The WATCHMAN LAA Closure Device consists of a self-expanding Nitinol metal frame with a porous 160 micron polyester membrane covering the proximal face. The membrane serves to filter blood, thereby preventing LAA thrombus embolization, and promotes endothelial growth over the device. Small barbs are positioned radially around the mid portion of the device to prevent migration following deployment. Prior to release, the device is mounted on a detachable deployment catheter, which is housed in a 12 F delivery catheter. The delivery catheter is required to prevent premature opening of the device. The WATCHMAN LAA Closure Device and delivery catheter are inserted into the heart within a 14 F access sheath. The access sheath is available in 2 shapes, a single and double curve (Figure 13.1). The single-curve access sheath has a single 30° distal bend. The double-curve access sheath has the same primary bend as the single curve but includes a secondary bend out of plane toward the right.
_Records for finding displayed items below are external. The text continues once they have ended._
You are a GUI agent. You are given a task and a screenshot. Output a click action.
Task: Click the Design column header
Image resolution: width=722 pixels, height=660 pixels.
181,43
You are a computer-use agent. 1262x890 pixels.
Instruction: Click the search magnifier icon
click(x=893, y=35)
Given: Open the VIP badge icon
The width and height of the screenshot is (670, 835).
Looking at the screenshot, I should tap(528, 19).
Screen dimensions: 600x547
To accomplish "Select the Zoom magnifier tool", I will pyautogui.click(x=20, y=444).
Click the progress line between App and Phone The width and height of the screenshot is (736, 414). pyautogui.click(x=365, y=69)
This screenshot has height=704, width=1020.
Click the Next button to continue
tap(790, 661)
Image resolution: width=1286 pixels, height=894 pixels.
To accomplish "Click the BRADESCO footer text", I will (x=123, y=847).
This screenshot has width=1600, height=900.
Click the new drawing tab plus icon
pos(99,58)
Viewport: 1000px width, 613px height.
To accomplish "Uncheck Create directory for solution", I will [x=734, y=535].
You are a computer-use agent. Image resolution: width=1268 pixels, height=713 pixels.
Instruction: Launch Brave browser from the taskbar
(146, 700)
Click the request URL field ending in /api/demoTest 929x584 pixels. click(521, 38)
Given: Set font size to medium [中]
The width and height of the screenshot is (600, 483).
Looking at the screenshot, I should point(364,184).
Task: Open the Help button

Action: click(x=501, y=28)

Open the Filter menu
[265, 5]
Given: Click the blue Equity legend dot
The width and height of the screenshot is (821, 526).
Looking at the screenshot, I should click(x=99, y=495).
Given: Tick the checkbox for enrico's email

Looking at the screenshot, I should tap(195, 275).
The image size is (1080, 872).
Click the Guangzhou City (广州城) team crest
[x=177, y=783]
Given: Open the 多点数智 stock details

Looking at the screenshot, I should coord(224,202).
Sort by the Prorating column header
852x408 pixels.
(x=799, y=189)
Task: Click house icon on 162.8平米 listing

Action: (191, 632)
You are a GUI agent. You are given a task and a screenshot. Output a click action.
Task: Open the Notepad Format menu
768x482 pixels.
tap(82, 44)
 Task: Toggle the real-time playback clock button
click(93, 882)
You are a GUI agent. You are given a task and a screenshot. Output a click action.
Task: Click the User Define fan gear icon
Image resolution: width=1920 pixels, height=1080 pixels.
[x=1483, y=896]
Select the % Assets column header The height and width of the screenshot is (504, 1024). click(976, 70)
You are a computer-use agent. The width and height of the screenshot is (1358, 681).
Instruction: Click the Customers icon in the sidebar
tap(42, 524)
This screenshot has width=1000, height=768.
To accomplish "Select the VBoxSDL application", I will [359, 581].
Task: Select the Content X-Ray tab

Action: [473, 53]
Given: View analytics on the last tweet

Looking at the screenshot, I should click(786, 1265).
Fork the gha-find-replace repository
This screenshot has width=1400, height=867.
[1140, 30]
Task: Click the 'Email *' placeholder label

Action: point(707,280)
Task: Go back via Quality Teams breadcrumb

The purpose of the secondary bend is to angle more toward the mitral valve and facilitate LAA engagement. The device is manufactured in sizes ranging from 21 mm to 33 mm (3 mm increments) in diameter and in long and short device lengths. Because the shorter device offers more versatility, the longer device type is no longer used. The size measurement represents the width of the device at the widest point (shoulder) upon deployment from the delivery catheter (Figure 13.2). While the device size relates to the uncompressed cross-sectional diameter at the widest point, each of the device sizes fit in a 12 F delivery catheter. The LAA dimensions seen during transesophageal echocardiography (TEE) are used to determine the appropriate device size.